■ Tasks and exercises
1) In the prefix-sum thread, reproduce the stretch from "commit 7facebc376274d533c49f34f0b296154ab30f044" through "from comment #17)", switching "int arguments" to "integer arguments".
2) According to the prefix-sum thread, which two operations do the new prefix-sum tests pass for?

■ Passage provided
※

I finished adding prefix-sum to svshape, and added some prefix-sum tests which pass! (both for add and sub)

The tests I added are pretty short and to-the-point, but not quite what you were asking for, luke, so if you're happy with their showcase-ability we can mark that as DONE.

https://git.libre-soc.org/?p=openpower-isa.git;a=commitdiff;h=b6a45579add1491f23a06ca5437c5e5e5989e75e

commit b6a45579add1491f23a06ca5437c5e5e5989e75e
Author: Jacob Lifshay <programmerjake@gmail.com>
Date:   Fri Apr 28 01:49:30 2023 -0700

    prefix-sum remap works!

commit 1f451e7846d4561a36a67d38814d814ea59f3802
Author: Jacob Lifshay <programmerjake@gmail.com>
Date:   Fri Apr 28 01:48:03 2023 -0700

    change order to tuple in remap preduce tests/demos to match rest of simulator

commit 7facebc376274d533c49f34f0b296154ab30f044
Author: Jacob Lifshay <programmerjake@gmail.com>
Date:   Fri Apr 28 01:47:12 2023 -0700

    fix <u and >u with int arguments

Comment 18 Luke Kenneth Casson Leighton 2023-04-30 16:55:16 BST

(In reply to Jacob Lifshay from comment #17)
> I finished adding prefix-sum to svshape, and added some prefix-sum tests
> which pass! (both for add and sub)

※

■ Stored data
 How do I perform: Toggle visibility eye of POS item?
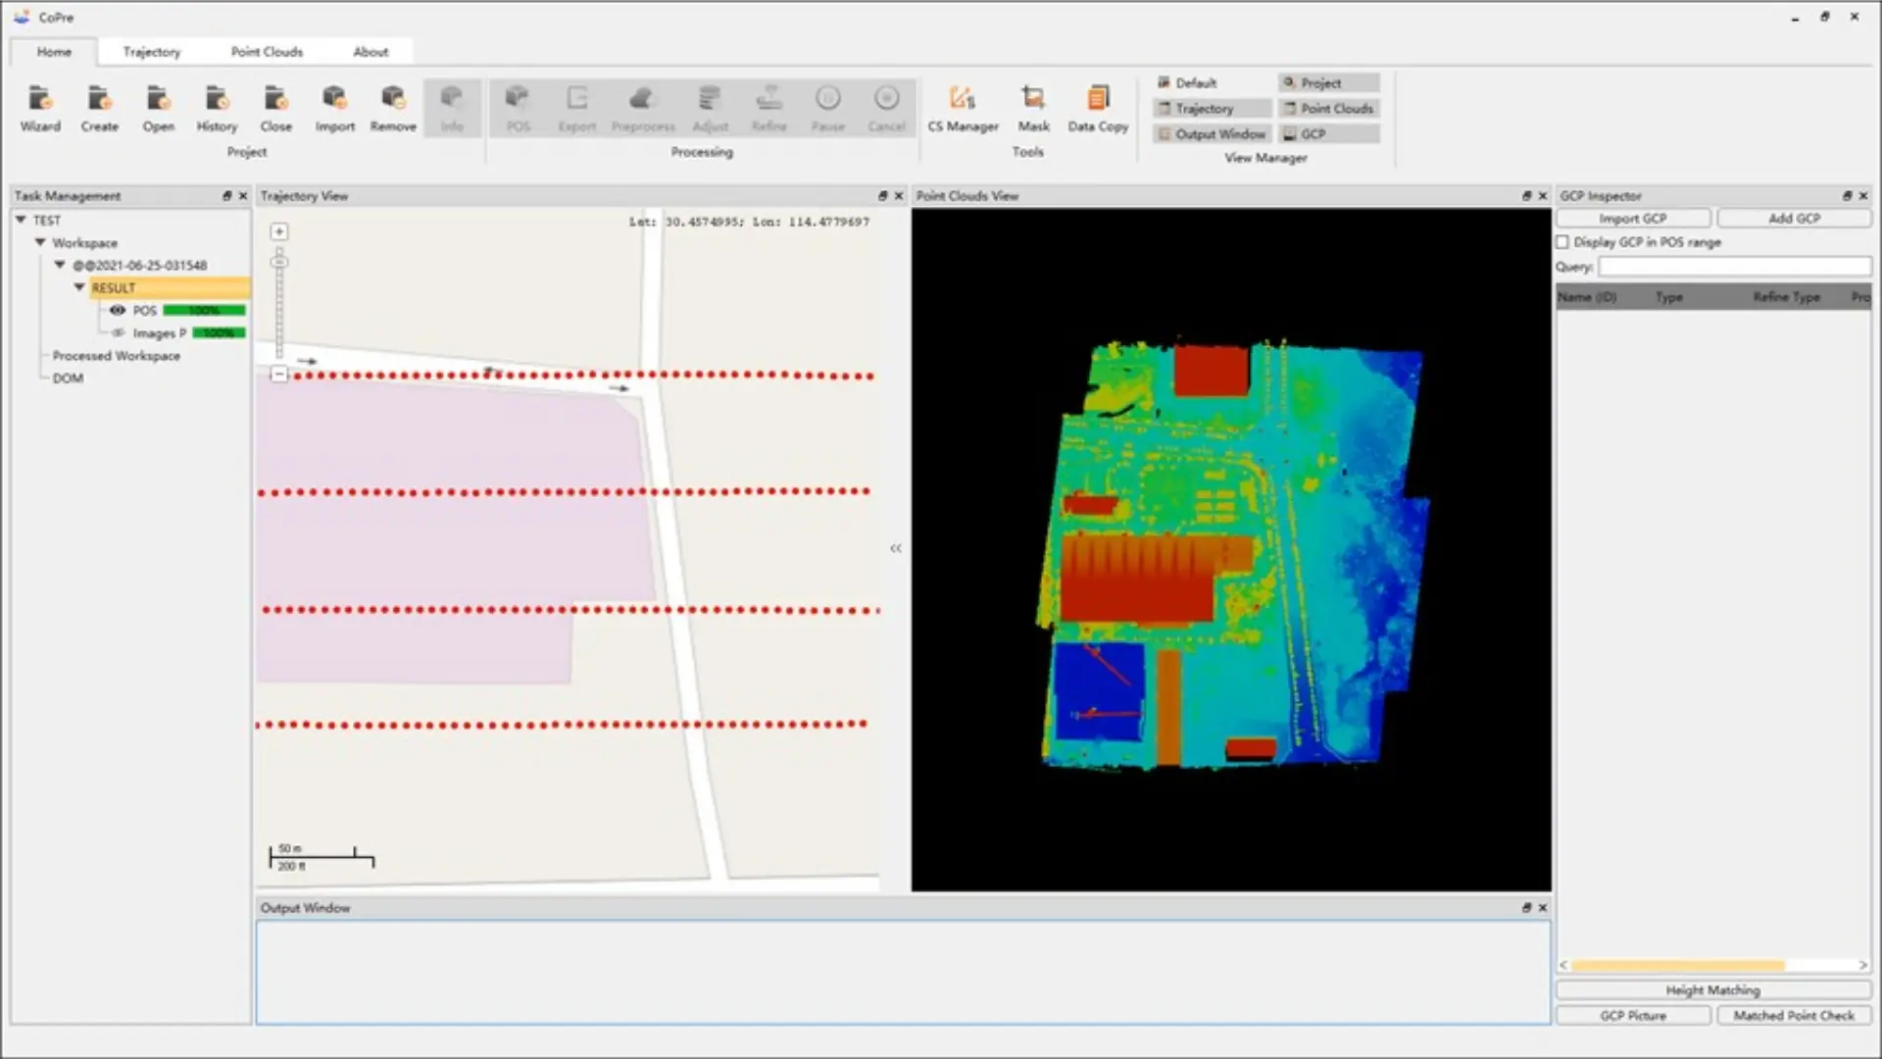pyautogui.click(x=118, y=310)
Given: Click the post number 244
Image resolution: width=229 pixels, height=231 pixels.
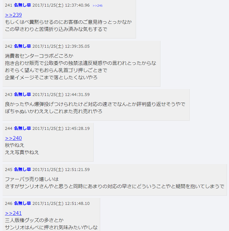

※

■ Results for each task
1)
commit 7facebc376274d533c49f34f0b296154ab30f044
Author: Jacob Lifshay <programmerjake@gmail.com>
Date:   Fri Apr 28 01:47:12 2023 -0700

    fix <u and >u with integer arguments

Comment 18 Luke Kenneth Casson Leighton 2023-04-30 16:55:16 BST

(In reply to Jacob Lifshay from comment #17)

2) Add and sub.